Le Snes-FSU appelle les candidats à la présidentielle à « résorber la précarité » du service public d’éducation. Dans une lettre ouverte, le syndicat dénonce « une amplification du phénomène » de plus de 25 % depuis 2007, une « conséquence de la baisse des recrutements des titulaires. »

La lettre met notamment en cause l’orientation gouvernementale consistant à accroître le recours à des emplois précaires (enseignants, CPE et Copsy) pour combler les besoins de remplacement, au détriment de personnels titulaires. Un « mode de recrutement parallèle » qui contraint des « étudiants qualifiés » à « faire ce choix piégé » de la précarité, « pour des raisons sociales et économiques ».

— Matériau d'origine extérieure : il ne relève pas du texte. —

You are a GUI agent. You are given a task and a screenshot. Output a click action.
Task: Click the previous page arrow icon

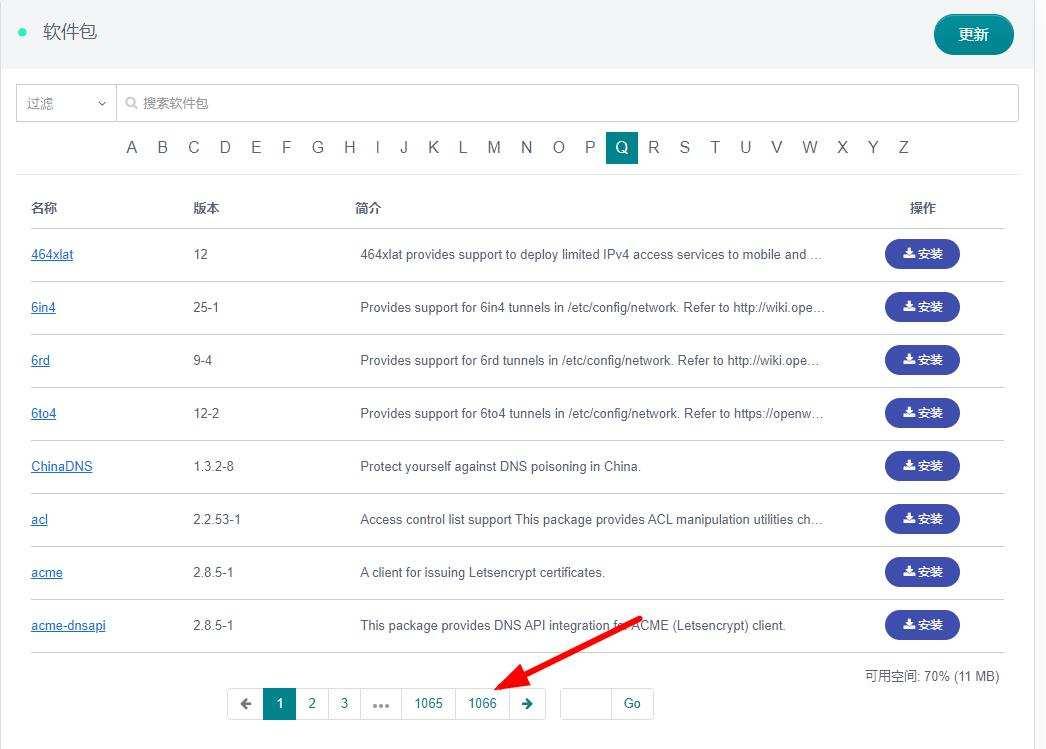[x=245, y=703]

Elle dénonce également la dégradation des conditions de travail des personnels précaires : « recours accru et illégal à la vacation », « multiplication des temps incomplets sur de faibles quotités », « rémunération au minimum vital »… Des conditions d’exercice qui portent préjudice « à la stabilité des équipes éducatives » et « au fonctionnement des établissements ».

Le Snes-FSU appelle donc « le prochain gouvernement et le ministre de l’Education nationale » à « prendre, dès leur installation, des mesures en faveur de ces personnels » : « améliorer leurs conditions d’emploi, de rémunération et ouvrir des négociations pour un véritable plan de titularisation accessible à tous ».